▶ Stored data

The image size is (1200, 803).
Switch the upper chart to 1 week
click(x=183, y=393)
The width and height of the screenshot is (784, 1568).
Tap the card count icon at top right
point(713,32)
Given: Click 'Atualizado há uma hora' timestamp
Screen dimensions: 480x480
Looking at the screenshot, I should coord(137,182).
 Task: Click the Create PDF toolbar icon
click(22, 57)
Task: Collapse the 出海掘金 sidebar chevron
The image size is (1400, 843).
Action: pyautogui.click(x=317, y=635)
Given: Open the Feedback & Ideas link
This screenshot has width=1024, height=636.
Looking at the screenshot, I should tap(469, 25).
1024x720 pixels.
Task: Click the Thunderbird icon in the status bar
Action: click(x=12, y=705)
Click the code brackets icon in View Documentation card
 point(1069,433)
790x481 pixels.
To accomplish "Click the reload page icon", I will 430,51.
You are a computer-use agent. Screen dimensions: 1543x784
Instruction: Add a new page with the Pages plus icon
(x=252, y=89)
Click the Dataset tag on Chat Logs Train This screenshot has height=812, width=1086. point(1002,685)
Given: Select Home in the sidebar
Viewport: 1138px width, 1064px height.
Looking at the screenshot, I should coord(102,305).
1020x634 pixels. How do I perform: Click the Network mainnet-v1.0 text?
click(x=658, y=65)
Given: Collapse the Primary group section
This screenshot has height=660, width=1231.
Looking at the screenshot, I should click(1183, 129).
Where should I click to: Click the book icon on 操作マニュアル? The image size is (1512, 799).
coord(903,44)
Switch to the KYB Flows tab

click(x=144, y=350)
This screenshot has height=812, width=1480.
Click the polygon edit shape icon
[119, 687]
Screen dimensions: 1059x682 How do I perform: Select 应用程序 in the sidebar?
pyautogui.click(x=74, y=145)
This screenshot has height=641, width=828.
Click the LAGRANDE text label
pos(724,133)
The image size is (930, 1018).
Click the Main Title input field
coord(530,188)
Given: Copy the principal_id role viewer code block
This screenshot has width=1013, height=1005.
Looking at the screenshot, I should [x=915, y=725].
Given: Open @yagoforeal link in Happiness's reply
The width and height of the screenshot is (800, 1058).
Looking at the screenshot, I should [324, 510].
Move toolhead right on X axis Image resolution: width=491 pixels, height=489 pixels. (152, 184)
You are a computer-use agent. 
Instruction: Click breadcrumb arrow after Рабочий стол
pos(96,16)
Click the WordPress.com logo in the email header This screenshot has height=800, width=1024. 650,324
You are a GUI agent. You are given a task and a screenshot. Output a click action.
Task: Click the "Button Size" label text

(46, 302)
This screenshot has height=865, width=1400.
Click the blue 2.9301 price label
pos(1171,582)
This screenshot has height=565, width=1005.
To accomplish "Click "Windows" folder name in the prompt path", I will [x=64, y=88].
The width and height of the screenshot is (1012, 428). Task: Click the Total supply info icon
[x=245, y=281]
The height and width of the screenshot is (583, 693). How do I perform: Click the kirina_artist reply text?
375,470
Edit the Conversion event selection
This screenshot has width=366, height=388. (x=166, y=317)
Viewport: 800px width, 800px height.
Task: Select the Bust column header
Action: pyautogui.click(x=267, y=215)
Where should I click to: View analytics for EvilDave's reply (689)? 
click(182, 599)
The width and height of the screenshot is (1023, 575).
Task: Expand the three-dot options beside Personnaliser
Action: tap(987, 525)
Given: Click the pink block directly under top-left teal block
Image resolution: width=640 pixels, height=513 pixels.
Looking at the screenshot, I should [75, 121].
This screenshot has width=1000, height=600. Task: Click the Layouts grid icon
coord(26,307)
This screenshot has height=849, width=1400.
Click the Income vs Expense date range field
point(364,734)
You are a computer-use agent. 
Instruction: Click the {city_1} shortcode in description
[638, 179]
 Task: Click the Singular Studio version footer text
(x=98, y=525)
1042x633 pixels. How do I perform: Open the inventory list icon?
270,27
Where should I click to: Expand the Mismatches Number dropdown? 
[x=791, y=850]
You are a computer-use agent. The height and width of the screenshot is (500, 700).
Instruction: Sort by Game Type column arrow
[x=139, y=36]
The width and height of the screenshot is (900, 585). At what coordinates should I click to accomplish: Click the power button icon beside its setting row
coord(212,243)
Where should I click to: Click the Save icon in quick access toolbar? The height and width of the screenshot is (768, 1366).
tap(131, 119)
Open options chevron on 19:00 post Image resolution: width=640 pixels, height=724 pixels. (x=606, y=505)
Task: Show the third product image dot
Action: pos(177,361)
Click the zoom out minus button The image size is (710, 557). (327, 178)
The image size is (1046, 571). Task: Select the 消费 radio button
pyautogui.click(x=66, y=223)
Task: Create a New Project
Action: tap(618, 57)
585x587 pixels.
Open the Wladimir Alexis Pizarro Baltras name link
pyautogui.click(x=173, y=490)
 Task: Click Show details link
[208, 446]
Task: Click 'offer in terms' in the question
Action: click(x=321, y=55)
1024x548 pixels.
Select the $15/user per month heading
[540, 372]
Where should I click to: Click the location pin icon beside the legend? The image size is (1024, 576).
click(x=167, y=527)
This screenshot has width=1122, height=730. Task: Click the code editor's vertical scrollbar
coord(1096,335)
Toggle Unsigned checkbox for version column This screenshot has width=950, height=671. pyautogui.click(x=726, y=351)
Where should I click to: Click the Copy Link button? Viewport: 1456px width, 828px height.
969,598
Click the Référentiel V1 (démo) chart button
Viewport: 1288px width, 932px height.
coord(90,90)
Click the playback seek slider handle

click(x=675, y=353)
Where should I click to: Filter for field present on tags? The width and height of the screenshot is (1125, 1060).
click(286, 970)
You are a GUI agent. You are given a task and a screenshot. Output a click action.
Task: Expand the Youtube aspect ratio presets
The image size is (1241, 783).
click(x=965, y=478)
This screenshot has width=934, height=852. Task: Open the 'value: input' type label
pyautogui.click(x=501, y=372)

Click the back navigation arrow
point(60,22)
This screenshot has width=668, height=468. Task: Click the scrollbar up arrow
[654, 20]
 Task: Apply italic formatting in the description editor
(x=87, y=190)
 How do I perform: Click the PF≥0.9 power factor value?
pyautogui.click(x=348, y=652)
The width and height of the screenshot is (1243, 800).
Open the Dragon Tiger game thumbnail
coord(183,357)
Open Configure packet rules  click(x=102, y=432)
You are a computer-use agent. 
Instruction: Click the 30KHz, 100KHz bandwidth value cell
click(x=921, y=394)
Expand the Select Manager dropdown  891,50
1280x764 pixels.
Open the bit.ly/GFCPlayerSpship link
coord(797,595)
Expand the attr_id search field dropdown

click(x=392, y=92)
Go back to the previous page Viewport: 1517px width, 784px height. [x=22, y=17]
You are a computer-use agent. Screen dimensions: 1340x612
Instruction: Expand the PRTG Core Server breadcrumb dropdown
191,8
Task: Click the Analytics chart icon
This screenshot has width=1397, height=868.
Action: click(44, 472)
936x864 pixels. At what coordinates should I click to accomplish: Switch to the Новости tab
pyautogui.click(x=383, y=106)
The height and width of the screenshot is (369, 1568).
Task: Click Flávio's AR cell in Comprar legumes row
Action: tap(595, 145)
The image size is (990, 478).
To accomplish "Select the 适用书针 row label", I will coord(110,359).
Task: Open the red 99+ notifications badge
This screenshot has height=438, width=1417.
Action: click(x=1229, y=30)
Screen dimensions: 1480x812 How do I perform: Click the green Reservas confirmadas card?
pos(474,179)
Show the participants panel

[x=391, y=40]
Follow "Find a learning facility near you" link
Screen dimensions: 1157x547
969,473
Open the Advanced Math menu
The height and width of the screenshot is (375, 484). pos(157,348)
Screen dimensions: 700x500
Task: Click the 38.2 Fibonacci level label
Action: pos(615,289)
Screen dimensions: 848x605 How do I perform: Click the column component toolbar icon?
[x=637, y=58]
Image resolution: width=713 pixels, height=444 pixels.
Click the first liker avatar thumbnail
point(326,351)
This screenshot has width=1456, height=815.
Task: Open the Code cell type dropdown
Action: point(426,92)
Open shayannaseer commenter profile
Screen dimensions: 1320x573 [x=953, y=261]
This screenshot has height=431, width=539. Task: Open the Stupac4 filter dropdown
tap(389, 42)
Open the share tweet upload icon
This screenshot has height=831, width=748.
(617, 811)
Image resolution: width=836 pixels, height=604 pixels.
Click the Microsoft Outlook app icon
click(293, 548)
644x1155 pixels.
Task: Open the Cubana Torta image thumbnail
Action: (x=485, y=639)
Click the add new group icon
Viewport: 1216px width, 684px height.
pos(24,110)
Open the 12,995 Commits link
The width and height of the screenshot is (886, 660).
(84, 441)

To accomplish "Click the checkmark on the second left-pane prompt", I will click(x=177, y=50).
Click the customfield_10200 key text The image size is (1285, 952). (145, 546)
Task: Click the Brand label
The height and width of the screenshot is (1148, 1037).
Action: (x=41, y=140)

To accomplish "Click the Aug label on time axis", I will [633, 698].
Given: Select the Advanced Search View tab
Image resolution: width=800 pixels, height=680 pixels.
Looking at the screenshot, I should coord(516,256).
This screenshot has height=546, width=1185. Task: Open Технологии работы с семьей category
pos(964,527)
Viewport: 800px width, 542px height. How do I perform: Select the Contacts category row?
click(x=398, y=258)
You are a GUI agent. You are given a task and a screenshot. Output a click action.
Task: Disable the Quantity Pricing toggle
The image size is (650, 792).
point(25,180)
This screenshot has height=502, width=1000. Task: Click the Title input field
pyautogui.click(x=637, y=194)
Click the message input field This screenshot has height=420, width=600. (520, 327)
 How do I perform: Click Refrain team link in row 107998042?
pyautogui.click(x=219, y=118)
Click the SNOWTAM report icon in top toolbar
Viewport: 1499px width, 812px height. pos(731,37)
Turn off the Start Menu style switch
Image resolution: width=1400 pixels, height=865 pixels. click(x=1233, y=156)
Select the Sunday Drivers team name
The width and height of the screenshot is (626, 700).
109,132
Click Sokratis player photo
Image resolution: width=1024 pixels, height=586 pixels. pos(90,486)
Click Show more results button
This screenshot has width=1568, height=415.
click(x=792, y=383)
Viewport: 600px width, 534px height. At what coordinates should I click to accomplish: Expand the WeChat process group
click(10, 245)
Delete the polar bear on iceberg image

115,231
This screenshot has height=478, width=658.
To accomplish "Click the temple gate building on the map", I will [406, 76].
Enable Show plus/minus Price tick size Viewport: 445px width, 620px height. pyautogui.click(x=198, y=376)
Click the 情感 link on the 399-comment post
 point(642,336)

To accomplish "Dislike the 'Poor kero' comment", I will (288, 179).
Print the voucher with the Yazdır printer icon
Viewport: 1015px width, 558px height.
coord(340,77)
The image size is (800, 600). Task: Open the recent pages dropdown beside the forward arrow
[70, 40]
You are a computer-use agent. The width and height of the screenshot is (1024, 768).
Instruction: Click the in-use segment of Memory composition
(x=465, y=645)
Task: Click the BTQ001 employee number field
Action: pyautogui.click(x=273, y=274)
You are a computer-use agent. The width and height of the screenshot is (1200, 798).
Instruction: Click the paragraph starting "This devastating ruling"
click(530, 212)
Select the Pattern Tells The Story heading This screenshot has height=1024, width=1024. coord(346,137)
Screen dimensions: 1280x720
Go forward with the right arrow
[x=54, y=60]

▶ What to do
Scan each line above for the string "axis". Give the tally and nothing else.

▶ Result
2